In this paper, we propose a novel gradient-free and dimensionality-independent sampler, the Geometric Optics Approximation Sampling (GOAS), based on a near-field reflector system. The key idea involves constructing a reflecting surface that redirects rays from a source with a prescribed simple distribution toward a target domain, achieving the desired target measure. Once this surface is constructed, an arbitrary number of independent, uncorrelated samples can be drawn by re-simulating (ray-tracing) the reflector system, i.e., push-forward samples from the source distribution under a reflecting map. To compute the reflecting surface, we employ an enhanced supporting ellipsoid method for the near-field reflector problem. This approach does not require gradient information of the target density and discretizes the target measure using either a low-discrepancy or random sequence, ensuring dimensionality independence. Since the resulting surface is non-smooth (being a union of ellipsoidal sheets) but continuous, we apply a softmin smoothing technique to enable sampling. Theoretically, we define the geometric optics approximation measure as the push-forward of the source measure through the reflecting map. We prove that this measure is well-defined and stable with respect to perturbations of the target domain, ensuring robustness in sampling. Additionally, we derive error bounds between the numerical geometric optics approximation measure and the target measure under the Hellinger metric. Our numerical experiments validate the theoretical claims of GOAS, demonstrate its superior performance compared to MCMC for complex distributions, and confirm its practical effectiveness and broad applicability in solving Bayesian inverse problems.
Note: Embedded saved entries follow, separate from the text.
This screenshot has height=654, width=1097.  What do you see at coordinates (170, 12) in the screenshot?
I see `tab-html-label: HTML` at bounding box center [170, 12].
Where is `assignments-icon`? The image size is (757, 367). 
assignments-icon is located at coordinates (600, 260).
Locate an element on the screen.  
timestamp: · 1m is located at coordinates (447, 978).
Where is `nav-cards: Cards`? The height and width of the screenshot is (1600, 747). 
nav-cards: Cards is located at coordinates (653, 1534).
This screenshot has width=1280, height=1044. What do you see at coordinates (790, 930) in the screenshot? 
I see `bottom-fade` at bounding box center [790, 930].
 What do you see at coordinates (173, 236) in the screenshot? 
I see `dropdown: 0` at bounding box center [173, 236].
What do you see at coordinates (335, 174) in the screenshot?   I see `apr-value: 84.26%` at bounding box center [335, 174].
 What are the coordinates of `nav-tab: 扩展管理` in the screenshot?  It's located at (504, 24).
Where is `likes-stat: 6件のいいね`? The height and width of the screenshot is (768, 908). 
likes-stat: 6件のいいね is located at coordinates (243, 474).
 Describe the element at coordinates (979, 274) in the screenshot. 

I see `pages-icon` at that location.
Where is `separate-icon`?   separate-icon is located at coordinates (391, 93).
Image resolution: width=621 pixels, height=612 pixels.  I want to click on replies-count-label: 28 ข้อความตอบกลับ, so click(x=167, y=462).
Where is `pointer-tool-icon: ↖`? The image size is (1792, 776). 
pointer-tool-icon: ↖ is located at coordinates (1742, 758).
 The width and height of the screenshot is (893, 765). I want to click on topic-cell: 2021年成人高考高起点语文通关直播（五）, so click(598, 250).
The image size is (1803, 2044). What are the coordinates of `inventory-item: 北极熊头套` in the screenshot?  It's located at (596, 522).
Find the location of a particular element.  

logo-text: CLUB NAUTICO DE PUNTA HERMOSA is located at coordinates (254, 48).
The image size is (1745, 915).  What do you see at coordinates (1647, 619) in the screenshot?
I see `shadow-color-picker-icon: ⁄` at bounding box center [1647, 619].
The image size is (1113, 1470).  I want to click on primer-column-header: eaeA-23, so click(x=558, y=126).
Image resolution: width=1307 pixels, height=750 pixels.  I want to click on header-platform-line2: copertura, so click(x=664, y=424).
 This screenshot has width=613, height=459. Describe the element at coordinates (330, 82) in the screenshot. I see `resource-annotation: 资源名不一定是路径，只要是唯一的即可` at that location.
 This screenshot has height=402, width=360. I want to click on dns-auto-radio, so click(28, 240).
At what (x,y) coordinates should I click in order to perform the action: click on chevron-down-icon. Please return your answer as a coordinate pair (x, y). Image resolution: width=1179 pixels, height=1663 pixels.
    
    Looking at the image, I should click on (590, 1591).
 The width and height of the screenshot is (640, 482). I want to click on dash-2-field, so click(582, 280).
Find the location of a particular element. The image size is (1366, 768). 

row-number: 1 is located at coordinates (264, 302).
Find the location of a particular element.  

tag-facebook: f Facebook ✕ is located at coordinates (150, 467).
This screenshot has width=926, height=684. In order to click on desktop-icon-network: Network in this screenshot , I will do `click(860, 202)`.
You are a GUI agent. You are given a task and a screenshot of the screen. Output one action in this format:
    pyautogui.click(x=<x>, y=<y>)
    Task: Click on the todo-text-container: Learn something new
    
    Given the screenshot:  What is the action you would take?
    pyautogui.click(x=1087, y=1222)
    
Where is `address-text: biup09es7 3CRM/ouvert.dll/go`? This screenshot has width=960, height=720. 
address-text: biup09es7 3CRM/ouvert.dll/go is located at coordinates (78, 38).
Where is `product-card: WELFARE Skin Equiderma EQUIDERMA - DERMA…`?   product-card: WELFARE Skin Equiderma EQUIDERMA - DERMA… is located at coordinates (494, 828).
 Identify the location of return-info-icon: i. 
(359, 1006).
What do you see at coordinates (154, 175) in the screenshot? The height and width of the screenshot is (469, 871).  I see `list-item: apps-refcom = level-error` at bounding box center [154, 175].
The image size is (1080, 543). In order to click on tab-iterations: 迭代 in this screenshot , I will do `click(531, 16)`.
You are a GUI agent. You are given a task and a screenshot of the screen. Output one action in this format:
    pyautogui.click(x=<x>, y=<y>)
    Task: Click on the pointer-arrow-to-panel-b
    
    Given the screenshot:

翻译：本文提出一种新型无梯度且维度无关的采样器——几何光学近似采样（GOAS），其基于近场反射器系统。核心思想在于构建一个反射表面，将来自具有指定简单分布光源的光线重新导向目标域，从而实现期望的目标测度。一旦该表面构建完成，即可通过重新模拟（光线追踪）反射器系统，从源分布中抽取任意数量的独立、不相关样本，即通过反射映射下的前推样本。为计算反射表面，我们采用增强支撑椭球方法求解近场反射器问题。该方法无需目标密度的梯度信息，并使用低差异序列或随机序列对目标测度进行离散化，确保维度无关性。由于所得表面为非光滑（由椭球面片并集构成）但连续，我们应用软最小平滑技术以实现采样。理论上，我们将几何光学近似测度定义为源测度通过反射映射的前推测度。我们证明该测度是良定义的，且对目标域的扰动具有稳定性，从而确保采样的鲁棒性。此外，我们推导了数值几何光学近似测度与目标测度在海灵格度量下的误差界。数值实验验证了GOAS的理论主张，展示了其相较于MCMC在处理复杂分布时的优越性能，并证实了其在求解贝叶斯反问题中的实际有效性和广泛适用性。